Le Premier ministre Benjamin Netanyahu est parti pour Rome lundi matin où il s’entretiendra avec le secrétaire d’Etat américain John Kerry et le Premier ministre italien, deux jours avant que les Palestiniens présentent un projet de résolution au Conseil de sécurité de l’ONU exigeant un retour aux frontières de 1967 ainsi que la reconnaissance d’un Etat palestinien.

Les Palestiniens ont annoncé dimanche soir qu’ils allaient présenter le texte aux Nations unies dès mercredi. L’offre fixerait un délai de deux ans pour un retrait israélien de Cisjordanie et de Jérusalem-Est, un calendrier au sujet duquel les États-Unis se sont déjà opposés car compliquant des négociations de paix au point mort.

« La direction palestinienne a pris la décision de se tourner vers le Conseil de sécurité mercredi prochain pour voter sur leur projet de mettre fin à l’occupation, » a déclaré dimanche à l’AFP Wassel Abou Youssef, un des responsables de l’OLP après une réunion de la direction palestinienne à Ramallah.

Plus tôt dans la journée de dimanche, le négociateur en chef palestinien Saeb Erekat avait déclaré que le projet de résolution serait présenté au Conseil de sécurité lundi.

Kerry est arrivé dimanche à Rome où il a rencontré pendant plus de trois heures le ministre russe des Affaires étrangères Sergueï Lavrov cherchant à parer à un passage en force imminent à l’ONU.

« Ce n’est pas de cette façon dont nous aurions géré cette négociation déjà très compliquée et qui veut imposer un délai de deux ans » a déclaré un responsable du département d’Etat qui a souhaité ne pas être identifié.

Kerry se rendra à Londres mardi pour répondre à Erekat et à Nabil al-Arabi, le chef de la Ligue arabe.

La France est intervenue le mois dernier pour essayer de bricoler avec la Grande-Bretagne et l’Allemagne une résolution qui allait gagner le consensus au sein du Conseil de sécurité qui comporte 15 membres.

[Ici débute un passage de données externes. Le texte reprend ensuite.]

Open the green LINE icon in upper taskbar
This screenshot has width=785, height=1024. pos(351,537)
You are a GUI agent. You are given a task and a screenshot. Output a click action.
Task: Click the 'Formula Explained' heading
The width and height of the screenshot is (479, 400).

Le texte appellerait à un retour à des négociations visant à parvenir à une solution à deux Etats.

Le ministère des Affaires étrangères a refusé de commenter l’initiative palestinienne avant la réunion de lundi à Rome.

Après que Netanyahu ait appelé à des élections anticipées pour mars, certains Européens ont souligné qu’il y avait désormais une étroite fenêtre d’opportunité pour pousser une résolution palestinienne au Conseil de sécurité.

Dans le passé, les États-Unis ont toujours utilisé leur droit de veto à l’ONU pour bloquer des décisions qu’ils percevaient comme anti-israéliennes, mais les responsables américains ont fait savoir qu’ils sauraient distinguer entre une mesure unilatérale, et un effort pour élaborer une résolution multilatérale au Conseil, résolution qui aurait le soutien de nombreuses nations.

Les responsables américains ont déclaré que Kerry cherchait à en savoir plus sur la position européenne, ajoutant qu’il ne semblait pas y avoir un consensus européen sur la résolution.

Un certain nombre de pays européens ont déjà adopté des motions cette année appelant à la reconnaissance d’un Etat palestinien sur la base des frontières de 1967.